**INPUT MATERIAL**:
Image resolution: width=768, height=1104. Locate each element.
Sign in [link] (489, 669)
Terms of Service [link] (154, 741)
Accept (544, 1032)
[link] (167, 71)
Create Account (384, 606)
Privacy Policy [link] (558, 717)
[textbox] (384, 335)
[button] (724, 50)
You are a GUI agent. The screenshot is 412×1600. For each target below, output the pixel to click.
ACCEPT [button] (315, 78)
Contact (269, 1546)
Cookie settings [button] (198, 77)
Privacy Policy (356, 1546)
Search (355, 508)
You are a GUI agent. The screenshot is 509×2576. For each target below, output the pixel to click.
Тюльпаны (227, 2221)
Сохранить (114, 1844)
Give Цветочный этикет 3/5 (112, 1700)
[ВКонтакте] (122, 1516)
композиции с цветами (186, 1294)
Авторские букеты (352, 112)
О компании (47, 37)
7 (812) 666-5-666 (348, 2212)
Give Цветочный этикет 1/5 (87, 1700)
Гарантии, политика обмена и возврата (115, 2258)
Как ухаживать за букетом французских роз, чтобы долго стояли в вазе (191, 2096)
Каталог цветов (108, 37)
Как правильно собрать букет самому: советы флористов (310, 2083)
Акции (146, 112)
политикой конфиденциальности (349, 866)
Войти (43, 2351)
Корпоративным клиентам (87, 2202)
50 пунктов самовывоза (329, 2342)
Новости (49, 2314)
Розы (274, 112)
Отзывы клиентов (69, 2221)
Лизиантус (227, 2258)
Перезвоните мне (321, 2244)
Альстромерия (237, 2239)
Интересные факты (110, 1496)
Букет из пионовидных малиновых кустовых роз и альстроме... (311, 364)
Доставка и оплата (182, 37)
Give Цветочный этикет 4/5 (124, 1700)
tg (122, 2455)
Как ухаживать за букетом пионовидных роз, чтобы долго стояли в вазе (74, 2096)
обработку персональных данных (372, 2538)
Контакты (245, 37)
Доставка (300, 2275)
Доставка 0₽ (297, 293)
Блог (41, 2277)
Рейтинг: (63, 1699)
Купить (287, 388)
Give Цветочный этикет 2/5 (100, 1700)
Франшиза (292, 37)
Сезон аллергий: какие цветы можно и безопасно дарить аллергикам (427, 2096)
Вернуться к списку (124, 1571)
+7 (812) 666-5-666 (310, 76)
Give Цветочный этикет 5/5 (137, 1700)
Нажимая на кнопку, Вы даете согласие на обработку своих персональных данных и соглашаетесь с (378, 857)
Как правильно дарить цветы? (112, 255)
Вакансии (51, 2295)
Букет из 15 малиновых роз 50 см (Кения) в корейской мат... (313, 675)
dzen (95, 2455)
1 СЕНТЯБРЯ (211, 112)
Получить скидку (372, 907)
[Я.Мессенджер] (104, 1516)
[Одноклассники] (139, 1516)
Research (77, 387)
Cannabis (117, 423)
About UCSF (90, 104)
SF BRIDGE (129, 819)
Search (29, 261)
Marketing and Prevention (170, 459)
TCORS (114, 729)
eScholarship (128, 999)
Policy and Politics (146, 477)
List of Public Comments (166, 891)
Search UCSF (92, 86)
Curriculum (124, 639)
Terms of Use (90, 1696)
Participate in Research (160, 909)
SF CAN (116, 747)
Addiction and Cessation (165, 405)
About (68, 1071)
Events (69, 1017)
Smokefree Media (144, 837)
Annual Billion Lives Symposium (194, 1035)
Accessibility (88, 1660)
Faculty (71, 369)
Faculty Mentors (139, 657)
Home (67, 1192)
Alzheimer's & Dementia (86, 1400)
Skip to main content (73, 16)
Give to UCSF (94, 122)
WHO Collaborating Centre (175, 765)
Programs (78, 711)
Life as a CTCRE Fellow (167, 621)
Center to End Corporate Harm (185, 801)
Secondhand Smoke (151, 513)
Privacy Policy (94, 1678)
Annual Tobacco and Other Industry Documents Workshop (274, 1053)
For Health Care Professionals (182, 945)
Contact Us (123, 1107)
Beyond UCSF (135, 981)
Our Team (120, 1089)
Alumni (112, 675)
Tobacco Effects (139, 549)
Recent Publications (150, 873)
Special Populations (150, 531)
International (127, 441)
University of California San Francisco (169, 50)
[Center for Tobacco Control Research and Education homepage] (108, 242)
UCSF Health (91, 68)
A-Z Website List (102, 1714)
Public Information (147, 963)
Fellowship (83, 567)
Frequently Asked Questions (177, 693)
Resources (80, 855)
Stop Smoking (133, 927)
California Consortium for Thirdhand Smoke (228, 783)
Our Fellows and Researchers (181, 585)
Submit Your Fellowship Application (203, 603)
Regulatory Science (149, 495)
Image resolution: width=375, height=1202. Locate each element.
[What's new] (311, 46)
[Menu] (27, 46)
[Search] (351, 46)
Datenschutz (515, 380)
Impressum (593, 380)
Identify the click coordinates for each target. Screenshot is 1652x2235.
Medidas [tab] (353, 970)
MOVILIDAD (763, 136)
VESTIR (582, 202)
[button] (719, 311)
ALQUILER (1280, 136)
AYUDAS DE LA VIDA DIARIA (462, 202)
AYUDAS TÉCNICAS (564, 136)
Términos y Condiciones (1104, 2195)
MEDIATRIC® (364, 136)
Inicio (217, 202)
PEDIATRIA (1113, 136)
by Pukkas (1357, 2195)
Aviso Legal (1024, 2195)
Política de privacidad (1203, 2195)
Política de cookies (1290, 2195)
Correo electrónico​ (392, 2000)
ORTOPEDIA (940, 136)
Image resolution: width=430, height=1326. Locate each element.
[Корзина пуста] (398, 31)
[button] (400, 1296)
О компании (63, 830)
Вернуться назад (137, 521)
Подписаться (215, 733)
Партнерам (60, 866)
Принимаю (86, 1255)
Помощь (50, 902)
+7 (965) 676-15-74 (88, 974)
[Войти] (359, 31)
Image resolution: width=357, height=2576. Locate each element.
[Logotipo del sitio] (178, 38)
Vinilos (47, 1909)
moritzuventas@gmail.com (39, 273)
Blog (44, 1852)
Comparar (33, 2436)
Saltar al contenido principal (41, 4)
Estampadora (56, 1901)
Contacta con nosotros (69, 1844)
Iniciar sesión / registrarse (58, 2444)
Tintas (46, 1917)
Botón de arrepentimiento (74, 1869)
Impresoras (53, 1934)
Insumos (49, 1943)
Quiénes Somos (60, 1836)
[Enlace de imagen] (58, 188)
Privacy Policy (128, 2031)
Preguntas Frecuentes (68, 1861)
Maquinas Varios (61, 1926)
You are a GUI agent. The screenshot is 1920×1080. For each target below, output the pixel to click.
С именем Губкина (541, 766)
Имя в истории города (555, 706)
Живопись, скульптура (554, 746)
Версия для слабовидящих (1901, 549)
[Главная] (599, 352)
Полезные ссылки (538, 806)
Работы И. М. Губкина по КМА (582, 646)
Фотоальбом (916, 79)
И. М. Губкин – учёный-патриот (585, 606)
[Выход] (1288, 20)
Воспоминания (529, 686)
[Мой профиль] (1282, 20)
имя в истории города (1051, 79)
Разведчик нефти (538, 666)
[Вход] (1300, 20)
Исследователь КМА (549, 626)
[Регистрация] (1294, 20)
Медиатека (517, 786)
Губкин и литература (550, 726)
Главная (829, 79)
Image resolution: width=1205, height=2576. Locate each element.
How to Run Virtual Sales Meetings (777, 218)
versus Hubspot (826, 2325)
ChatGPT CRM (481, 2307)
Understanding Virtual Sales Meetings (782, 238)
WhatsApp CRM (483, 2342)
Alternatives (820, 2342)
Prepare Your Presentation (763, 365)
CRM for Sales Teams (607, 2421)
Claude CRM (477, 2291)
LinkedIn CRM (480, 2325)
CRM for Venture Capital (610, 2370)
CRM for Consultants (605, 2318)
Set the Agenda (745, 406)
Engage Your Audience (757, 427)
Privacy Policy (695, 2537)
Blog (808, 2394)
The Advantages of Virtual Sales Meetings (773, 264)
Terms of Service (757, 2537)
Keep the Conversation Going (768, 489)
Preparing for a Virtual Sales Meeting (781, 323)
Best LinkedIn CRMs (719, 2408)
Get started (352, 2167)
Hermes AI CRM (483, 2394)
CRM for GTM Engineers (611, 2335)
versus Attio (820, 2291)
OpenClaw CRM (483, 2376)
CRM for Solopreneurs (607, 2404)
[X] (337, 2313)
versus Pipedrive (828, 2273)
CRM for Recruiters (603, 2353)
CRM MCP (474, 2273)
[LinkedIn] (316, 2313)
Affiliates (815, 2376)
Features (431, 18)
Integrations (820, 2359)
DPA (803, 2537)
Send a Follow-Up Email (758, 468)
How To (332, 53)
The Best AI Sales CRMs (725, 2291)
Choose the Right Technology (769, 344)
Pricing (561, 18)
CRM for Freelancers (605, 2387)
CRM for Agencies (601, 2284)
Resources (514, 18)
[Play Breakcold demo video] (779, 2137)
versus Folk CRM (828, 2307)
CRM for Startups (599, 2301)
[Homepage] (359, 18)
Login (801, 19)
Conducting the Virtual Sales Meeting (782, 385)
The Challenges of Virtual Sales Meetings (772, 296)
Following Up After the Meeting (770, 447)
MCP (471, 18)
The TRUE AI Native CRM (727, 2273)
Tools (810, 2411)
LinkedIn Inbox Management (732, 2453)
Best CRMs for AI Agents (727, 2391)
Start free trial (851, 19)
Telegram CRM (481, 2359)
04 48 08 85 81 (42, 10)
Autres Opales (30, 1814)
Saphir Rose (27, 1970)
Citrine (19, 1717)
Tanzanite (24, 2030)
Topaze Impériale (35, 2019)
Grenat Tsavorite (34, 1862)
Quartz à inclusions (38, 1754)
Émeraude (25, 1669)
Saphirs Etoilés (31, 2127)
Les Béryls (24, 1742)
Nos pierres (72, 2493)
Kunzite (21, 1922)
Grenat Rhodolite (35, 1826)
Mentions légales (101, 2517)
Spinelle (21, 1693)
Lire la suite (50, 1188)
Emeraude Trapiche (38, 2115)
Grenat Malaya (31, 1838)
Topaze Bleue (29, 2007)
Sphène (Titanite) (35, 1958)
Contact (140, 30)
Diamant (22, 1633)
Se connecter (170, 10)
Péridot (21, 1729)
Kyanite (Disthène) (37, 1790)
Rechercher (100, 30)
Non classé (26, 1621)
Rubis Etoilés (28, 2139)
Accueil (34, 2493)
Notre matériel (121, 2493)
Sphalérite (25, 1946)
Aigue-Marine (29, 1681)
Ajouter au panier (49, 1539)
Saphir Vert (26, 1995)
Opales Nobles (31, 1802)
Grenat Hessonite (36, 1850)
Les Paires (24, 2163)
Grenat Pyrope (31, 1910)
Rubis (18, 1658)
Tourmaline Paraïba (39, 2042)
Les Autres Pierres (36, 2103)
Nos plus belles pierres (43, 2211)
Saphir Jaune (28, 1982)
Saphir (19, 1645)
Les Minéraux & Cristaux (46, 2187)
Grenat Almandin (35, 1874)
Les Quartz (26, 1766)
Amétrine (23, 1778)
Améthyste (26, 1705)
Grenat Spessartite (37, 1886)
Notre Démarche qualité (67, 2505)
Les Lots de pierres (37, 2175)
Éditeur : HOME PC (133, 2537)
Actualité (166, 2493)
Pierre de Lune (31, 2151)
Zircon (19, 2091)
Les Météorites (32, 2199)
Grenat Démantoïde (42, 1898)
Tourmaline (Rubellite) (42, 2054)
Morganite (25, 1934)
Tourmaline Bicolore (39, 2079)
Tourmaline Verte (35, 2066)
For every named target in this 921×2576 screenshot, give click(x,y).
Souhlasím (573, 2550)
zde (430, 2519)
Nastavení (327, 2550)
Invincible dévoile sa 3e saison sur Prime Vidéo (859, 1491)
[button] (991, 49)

**TASK PROMPT**: In the records above, locate every line with the string "versus" and copy it.

**RESPONSE BELOW**:
versus Hubspot (826, 2325)
versus Attio (820, 2291)
versus Pipedrive (828, 2273)
versus Folk CRM (828, 2307)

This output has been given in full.